Before welding two unwashed metal surfaces together, one should consider two things:
1) was the metal supplied with a rust preventative/mill oil applied to the surface, and
2) was a stamping lubricant applied to the metal surface for processing?

Understanding or identifying the mill oil can help prevent some residue issues as rust preventative films can differ significantly, as can their applied coating weights. A solvent-based rust preventative may leave a “drier”, waxier film whereas an oil-based rust preventative may leave a more fluid, “wet” film behind. The different types of mill oils can have different degrees of water and acid fume resistance, which can inadvertently impact residues along weld seams and the surrounding areas. Oils and waxes do not “burn off” as readily as do the water-based and water-miscible components in oil-free stamping fluids. As such, oil-containing weld residues tend to be more “varnish-like”, water impermeable and tenacious.

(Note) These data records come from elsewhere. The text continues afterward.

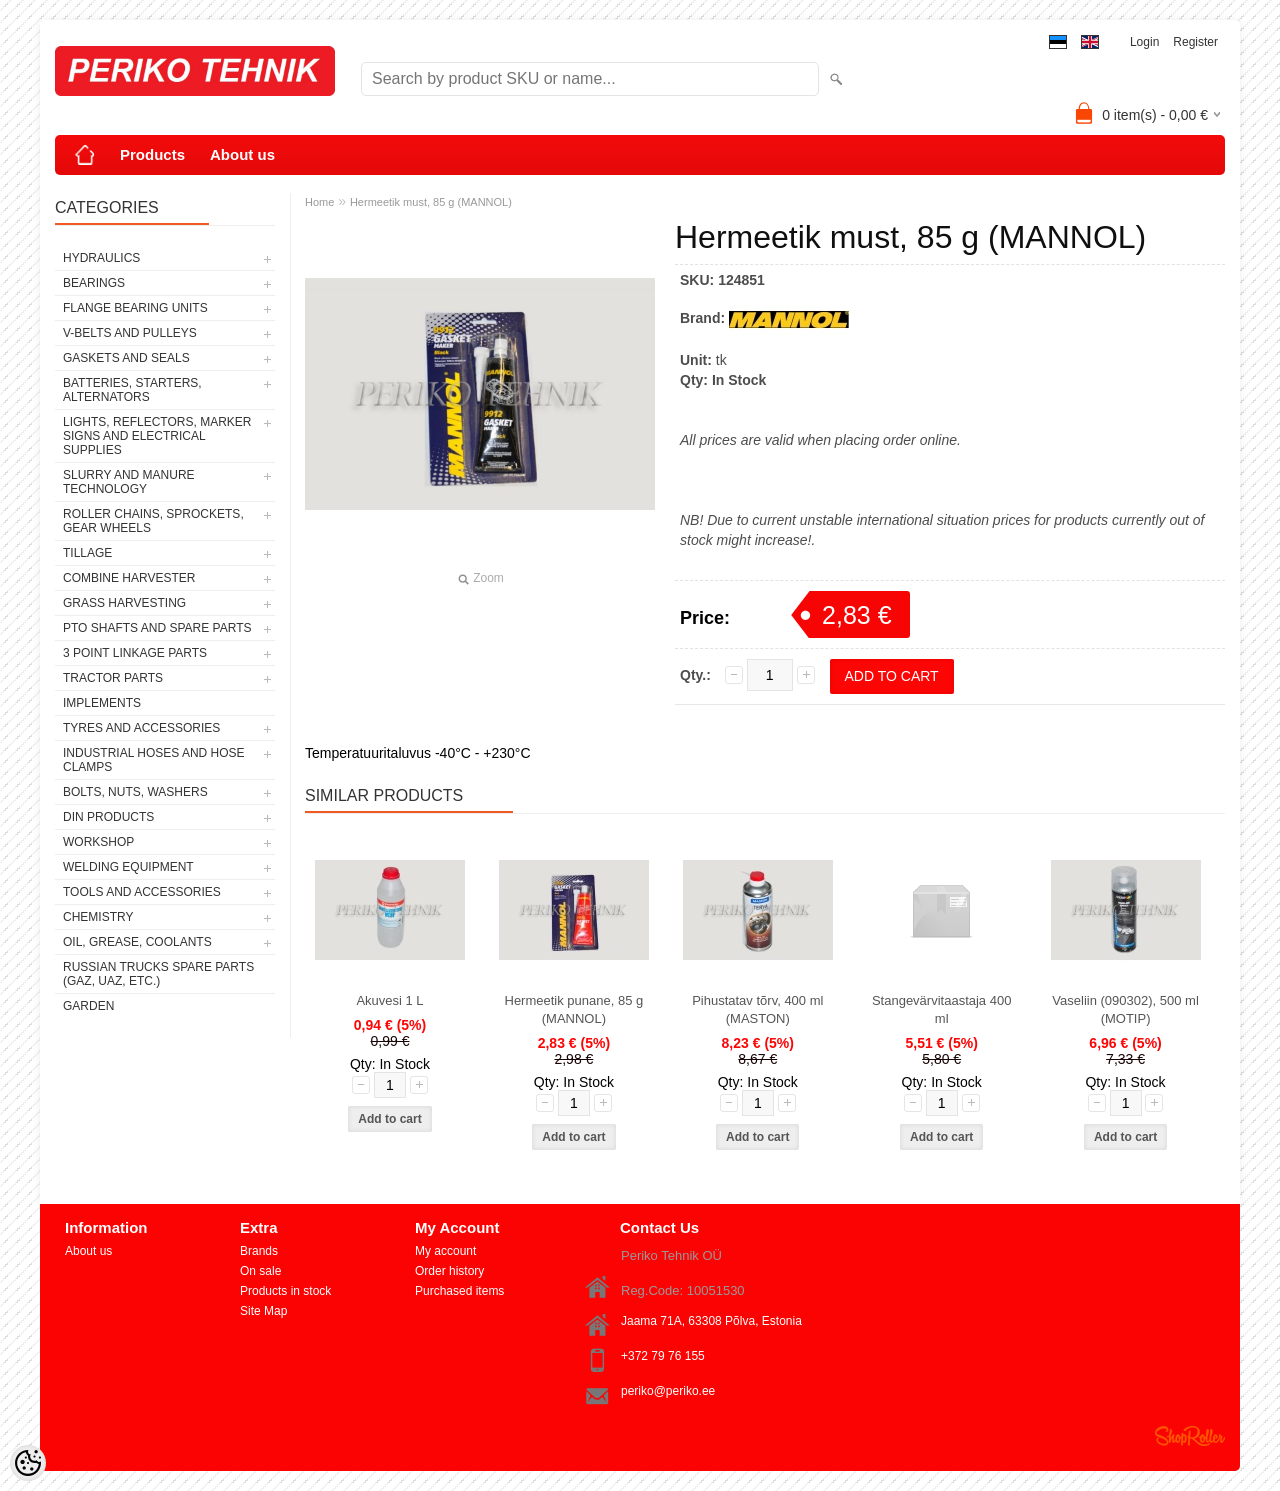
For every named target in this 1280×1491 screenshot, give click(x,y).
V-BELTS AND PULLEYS (130, 333)
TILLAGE (87, 553)
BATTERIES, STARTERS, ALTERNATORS (132, 390)
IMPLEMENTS (102, 703)
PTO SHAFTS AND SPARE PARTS (157, 628)
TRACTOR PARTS (113, 678)
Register (1195, 42)
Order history (449, 1271)
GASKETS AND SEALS (126, 358)
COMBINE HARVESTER (129, 578)
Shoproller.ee (1190, 1436)
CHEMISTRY (98, 917)
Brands (259, 1251)
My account (445, 1251)
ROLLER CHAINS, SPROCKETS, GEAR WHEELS (153, 521)
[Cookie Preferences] (28, 1463)
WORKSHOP (98, 842)
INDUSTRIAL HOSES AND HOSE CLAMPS (154, 760)
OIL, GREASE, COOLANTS (137, 942)
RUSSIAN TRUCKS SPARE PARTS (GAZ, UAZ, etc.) (158, 974)
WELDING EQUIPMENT (128, 867)
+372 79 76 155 (663, 1356)
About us (242, 154)
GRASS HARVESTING (124, 603)
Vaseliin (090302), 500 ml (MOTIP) (1125, 1009)
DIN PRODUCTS (108, 817)
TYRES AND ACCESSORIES (141, 728)
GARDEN (88, 1006)
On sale (260, 1271)
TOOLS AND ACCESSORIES (142, 892)
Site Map (263, 1311)
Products (152, 154)
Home (319, 202)
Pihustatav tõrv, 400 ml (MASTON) (757, 1009)
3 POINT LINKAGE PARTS (135, 653)
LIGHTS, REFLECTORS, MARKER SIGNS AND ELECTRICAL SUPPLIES (157, 436)
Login (1144, 42)
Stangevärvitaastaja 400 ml (941, 1009)
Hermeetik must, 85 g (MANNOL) (431, 202)
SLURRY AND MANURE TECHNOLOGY (129, 482)
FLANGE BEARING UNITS (135, 308)
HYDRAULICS (101, 258)
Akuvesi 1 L (389, 1000)
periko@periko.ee (668, 1391)
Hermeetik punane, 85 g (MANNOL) (574, 1009)
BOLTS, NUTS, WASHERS (135, 792)
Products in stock (285, 1291)
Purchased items (459, 1291)
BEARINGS (94, 283)
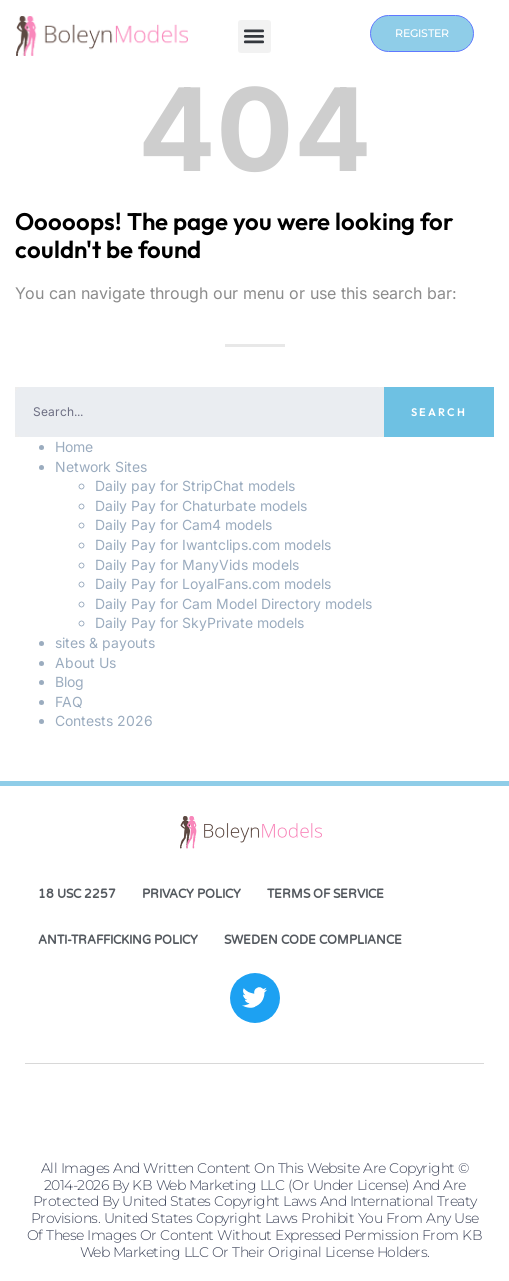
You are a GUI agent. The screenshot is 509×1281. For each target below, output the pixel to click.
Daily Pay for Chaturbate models (201, 505)
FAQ (69, 701)
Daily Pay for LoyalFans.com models (213, 583)
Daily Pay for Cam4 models (183, 524)
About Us (85, 662)
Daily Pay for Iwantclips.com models (213, 544)
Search (439, 412)
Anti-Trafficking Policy (118, 940)
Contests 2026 (104, 720)
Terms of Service (325, 894)
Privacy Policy (191, 894)
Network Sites (101, 466)
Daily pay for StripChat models (195, 485)
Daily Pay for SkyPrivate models (199, 622)
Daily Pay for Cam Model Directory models (233, 603)
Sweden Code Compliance (313, 940)
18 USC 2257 (77, 894)
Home (74, 446)
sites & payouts (105, 642)
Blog (69, 681)
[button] (254, 36)
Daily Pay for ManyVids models (197, 564)
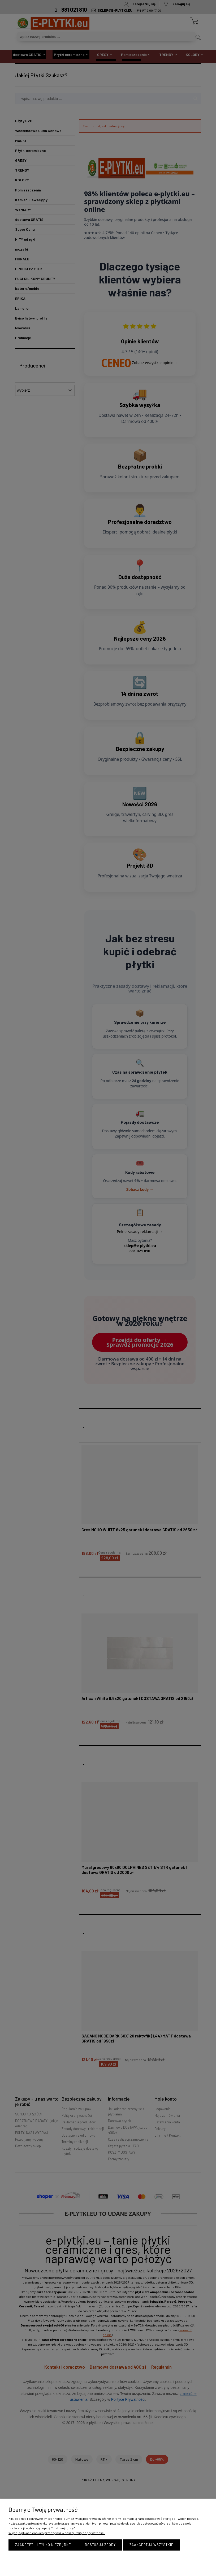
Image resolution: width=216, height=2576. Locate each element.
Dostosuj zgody (100, 2545)
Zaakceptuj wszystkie (151, 2545)
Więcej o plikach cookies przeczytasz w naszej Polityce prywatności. (56, 2533)
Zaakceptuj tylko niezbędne (43, 2545)
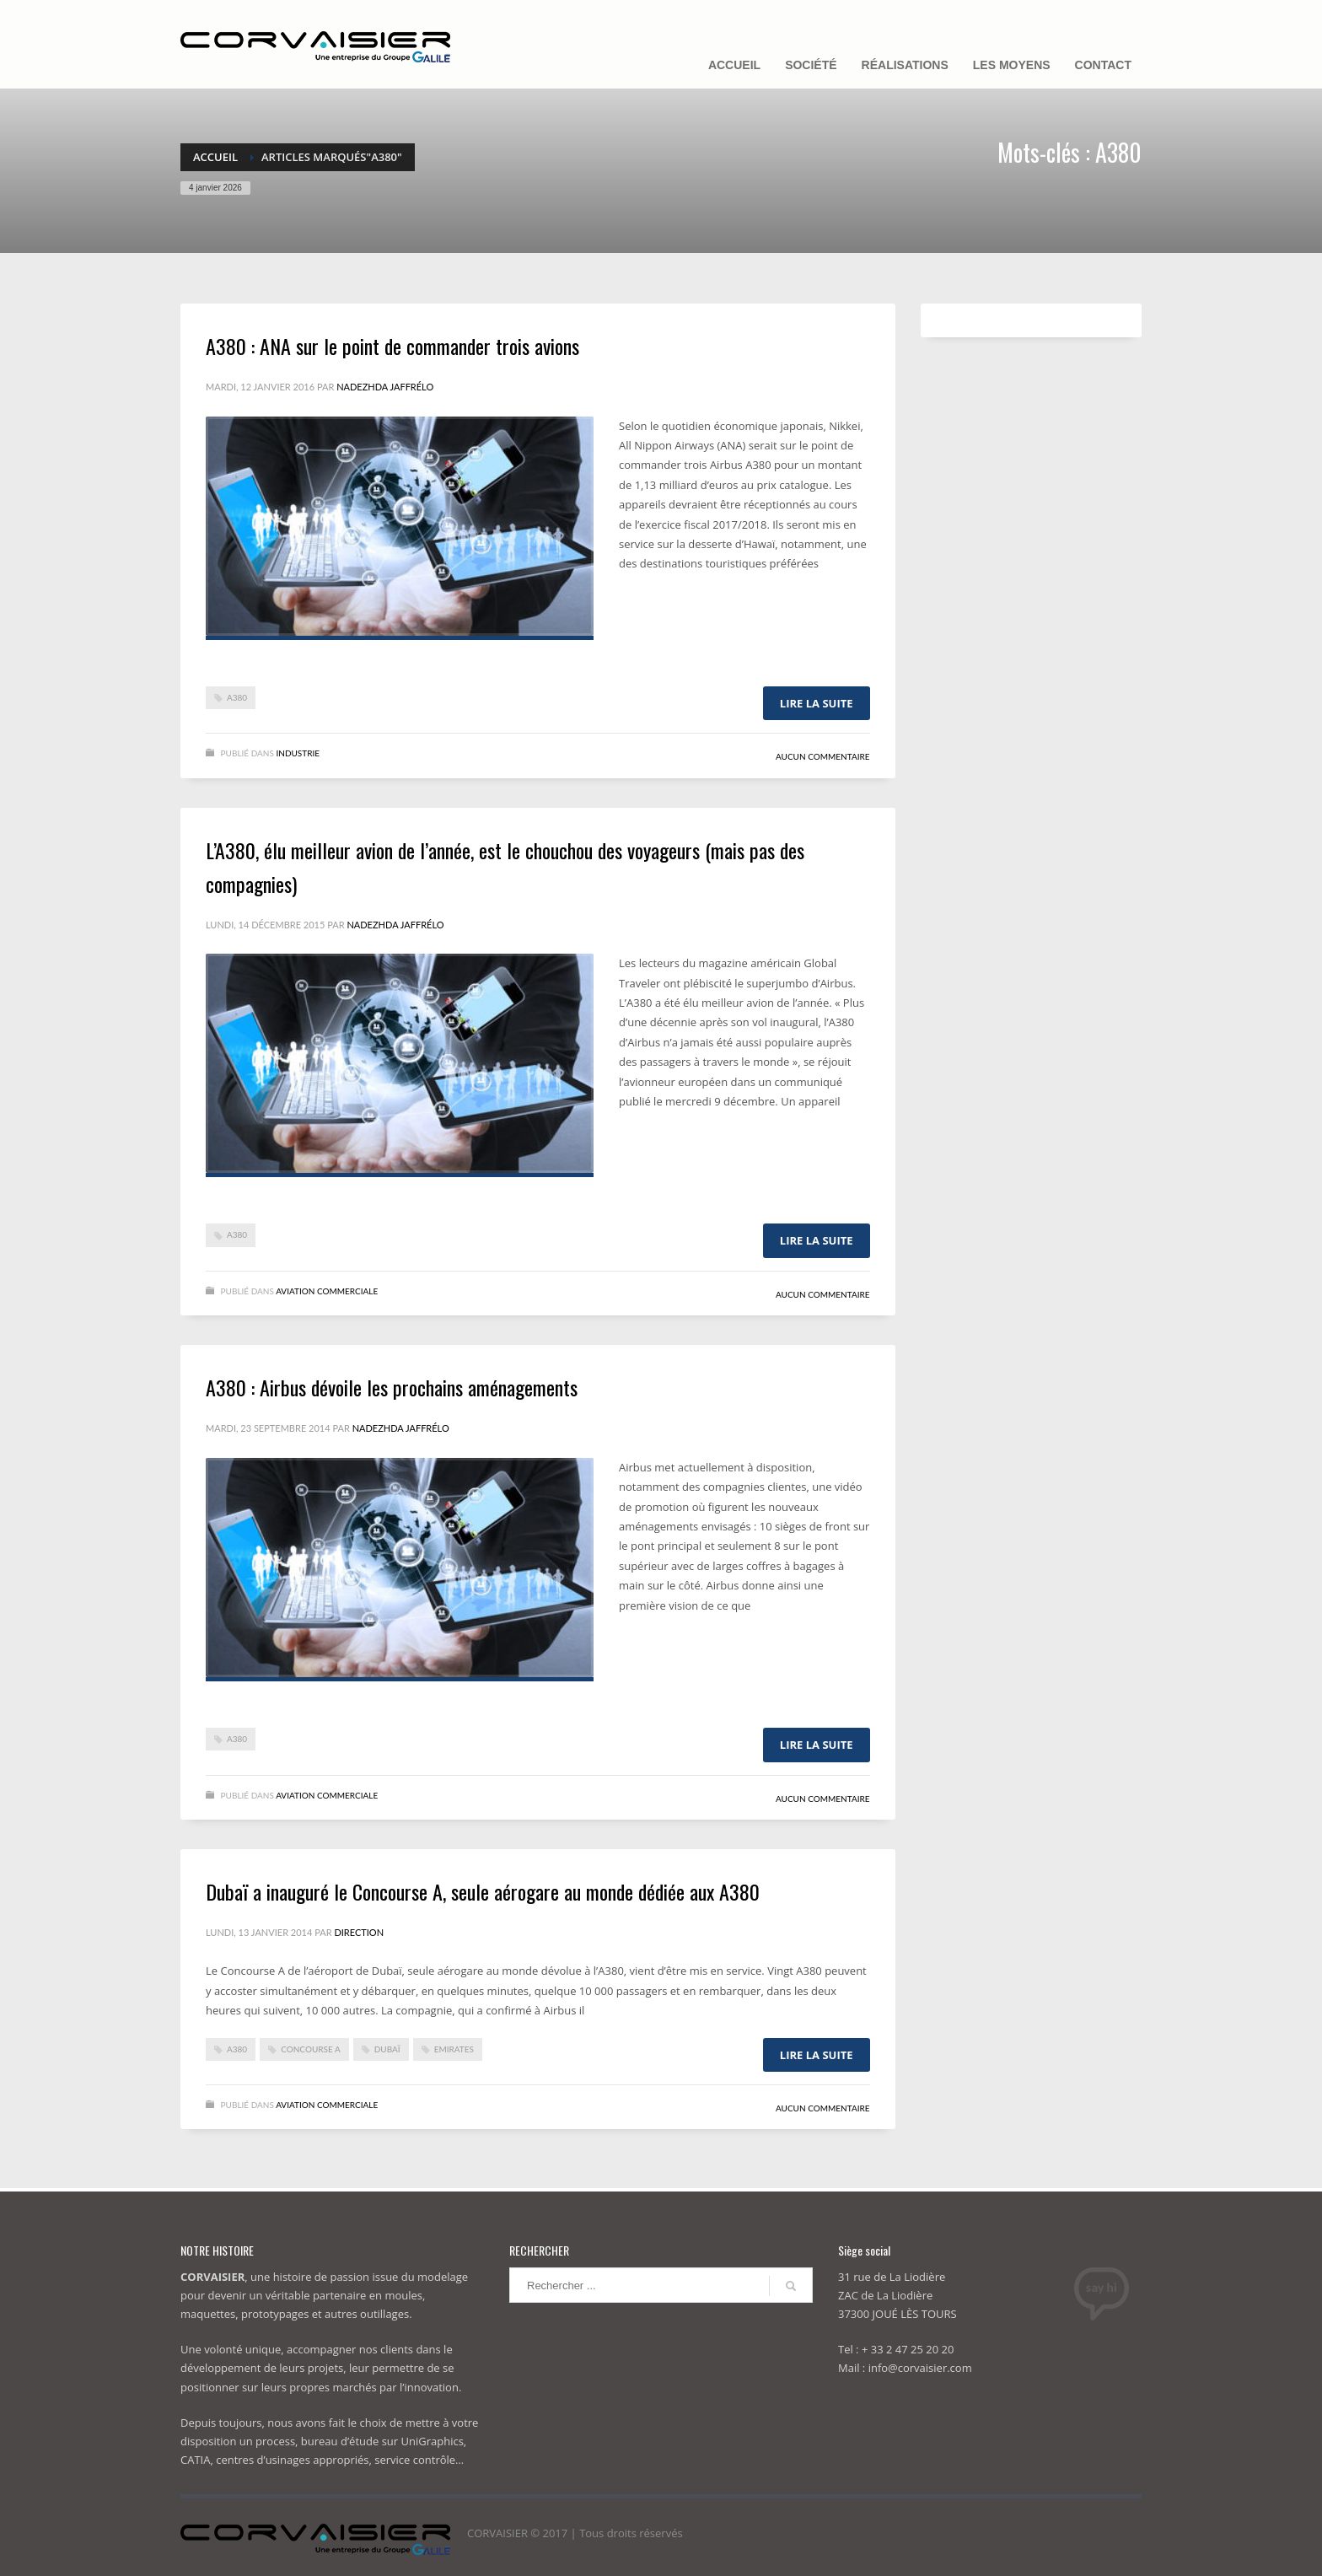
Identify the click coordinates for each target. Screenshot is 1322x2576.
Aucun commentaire (823, 756)
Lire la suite (816, 703)
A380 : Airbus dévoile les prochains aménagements (392, 1387)
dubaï (387, 2049)
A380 (237, 697)
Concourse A (311, 2049)
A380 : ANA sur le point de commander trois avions (392, 346)
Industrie (298, 753)
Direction (359, 1932)
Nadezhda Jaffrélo (384, 386)
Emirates (454, 2049)
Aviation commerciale (327, 1291)
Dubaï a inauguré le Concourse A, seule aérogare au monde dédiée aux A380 (483, 1891)
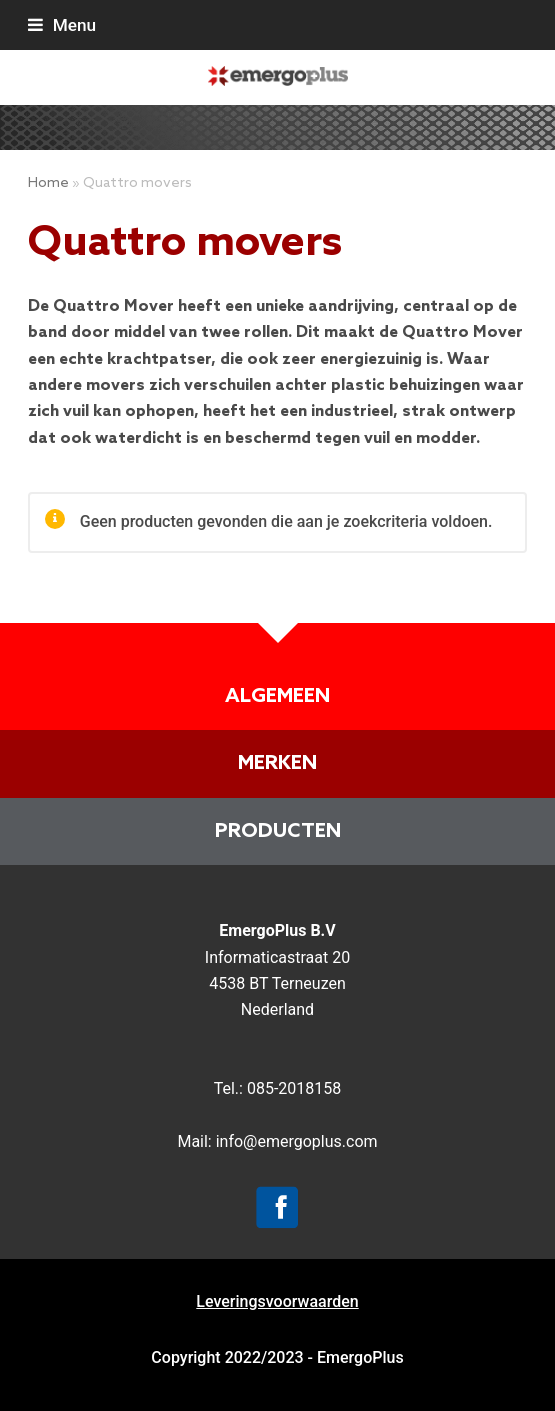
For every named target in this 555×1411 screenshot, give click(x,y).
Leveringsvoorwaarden (277, 1301)
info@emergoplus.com (297, 1141)
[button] (62, 25)
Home (48, 183)
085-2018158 (294, 1088)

Stamping fluids left on parts prior to welding can also effect residues along weld seams and surrounding areas. Emulsifiable-oil stamping fluids run cleaner than straight oil fluids due to the emulsifiers and surfactants used to make them water extendible. Oil-free, synthetic stamping fluids are more akin to “liquid soaps” in nature and can often help penetrate mill oils on part surfaces. These water-based and water-miscible fluids also tend to burn more cleanly than oil-containing fluids and leave behind drier residues that are typically more easily dissolved.

IRMCO strongly recommends that only clean metal surfaces be welded and that all proper safety and ventilation practices be employed at all times.